Automated tests are another way to test for the correctness of our code. The upside of automated tests is that they are easily repeatable, and they are fast. The downside is they require writing code and code is a liability. Code can have bugs. How do we know that our test code is bug free? Do we need to write tests to test the tests? Of course not. We depend on manually reviewing the tests and ensuring they are bug free. To be easily reviewable test code must be simple. But how do we keep our test code simple? The only way to keep the test code simple is to keep the code they are testing simple. I mentioned “simple code” a few times already so let me define what I mean by simple. Implementing the Lloyd’s Algorithm is by no means simple in the common sense of the word, but from the perspective of unit testing, it is quite simple. We have one place to insert the input and one place where we expect the output.

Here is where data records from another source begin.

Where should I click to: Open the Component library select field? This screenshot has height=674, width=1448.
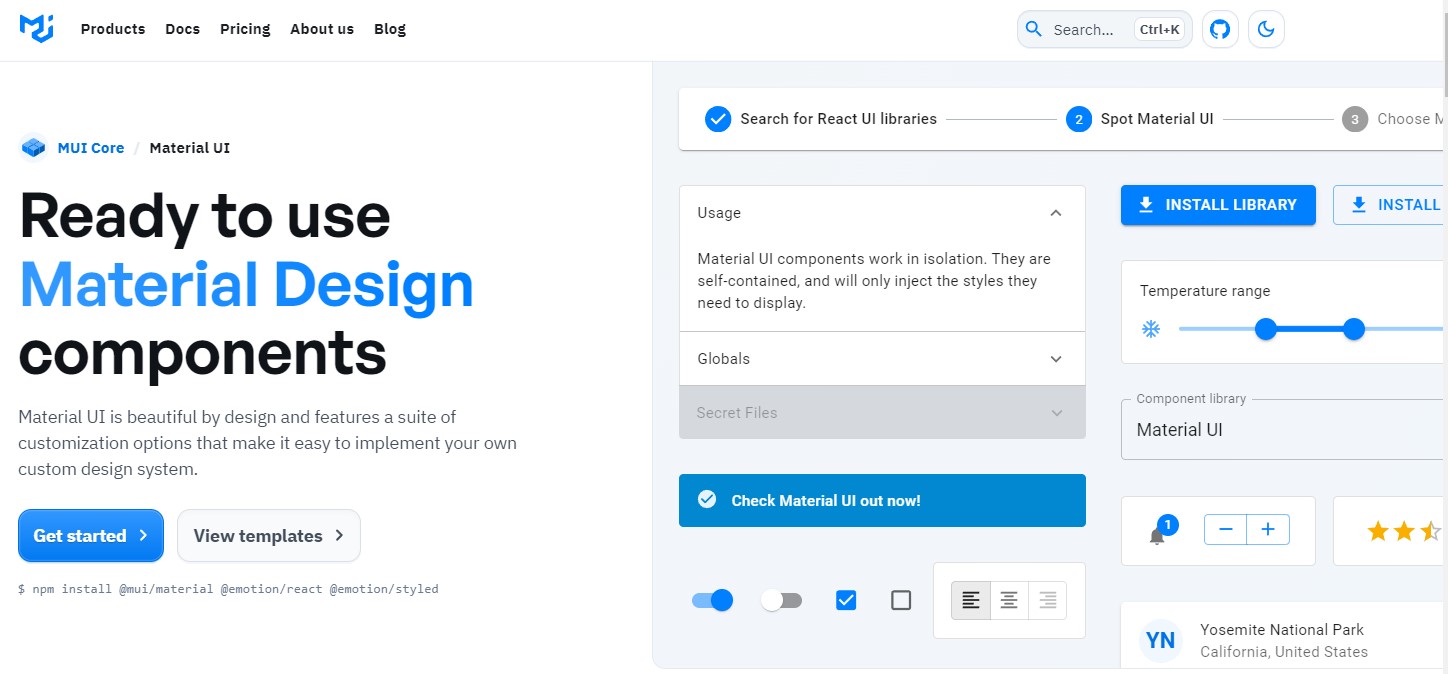[x=1280, y=430]
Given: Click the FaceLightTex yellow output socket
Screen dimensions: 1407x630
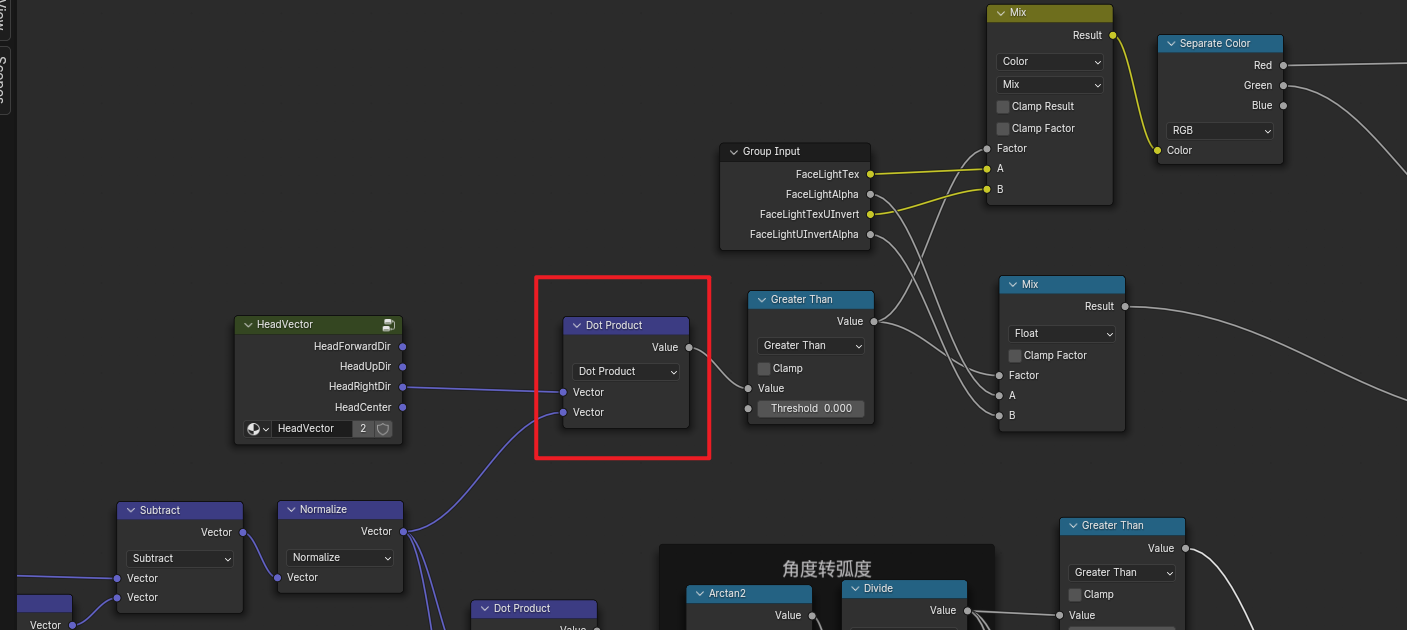Looking at the screenshot, I should (870, 175).
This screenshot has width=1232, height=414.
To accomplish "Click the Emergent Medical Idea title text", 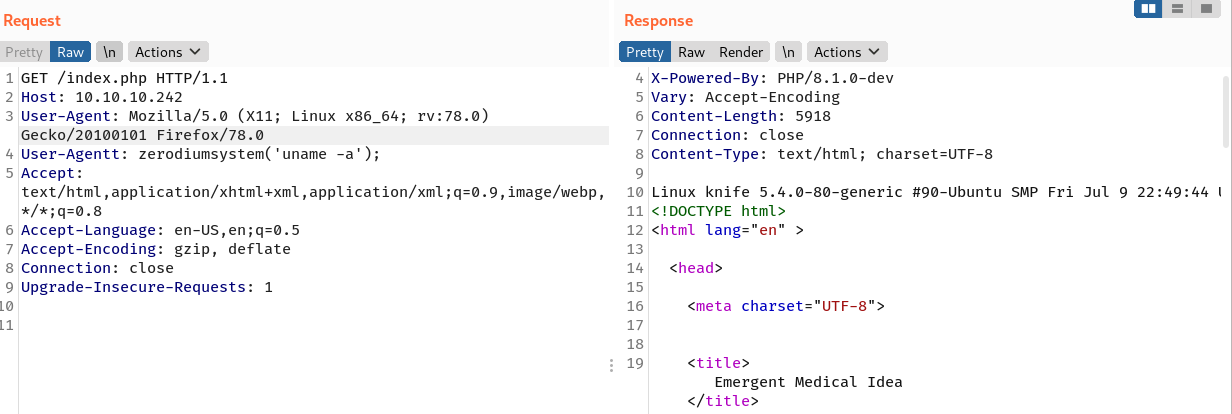I will (808, 382).
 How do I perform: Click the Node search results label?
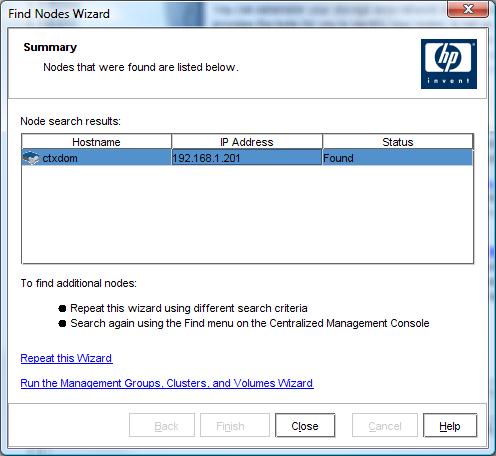click(x=70, y=121)
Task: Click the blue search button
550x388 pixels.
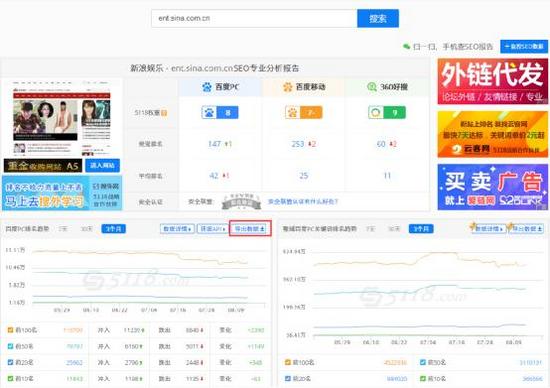Action: coord(378,18)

There are no external dependencies. External dependencies are the unit test enemy.
Why are external dependencies bad for our unit tests?
External dependencies add complexity, and it is the bad kind of complexity. Unit testing code that has external dependencies requires us to use mocks and mocks need to be setup. Setup adds extra code that needs to be maintained. Another “feature” of mocks is: they tie our tests to the internal implementation of the object under test. And what we really want to be tied to, is the end result of the operation. How many of you have thought “Man I really don’t want to go in that service and change anything because, I don’t want to spend the rest of the day fixing broken tests”? I have. And that is a huge, huge red flag. One of the main benefits of unit testing is supposed to be helping you refactor code, and if you are having that thought, something must be wrong. I have heard people blame the mocks, but the problem is not the mocks the problem is the way we write our code and tests. Mocks are just a tool that facilitates that way of coding and testing.
But if we have been writing unit tests wrong, what is the right way to write them?
The answer is…. DON’T WRITE THEM! At this point some people will probably stop reading, and say “this guy does not know what he is talking about, we need our unit tests!” But wait, let me explain. What I mean by “DON’T WRITE THEM!” is: don’t write unit tests for objects/methods that don’t need to be UNIT tested. Not saying don’t write tests, just don’t write UNIT tests. You surely want to at least have some smokescreen tests covering all of your code, but those need to be higher level end to end tests and not unit tests.
Enter “Orchestators” and “Decision makers”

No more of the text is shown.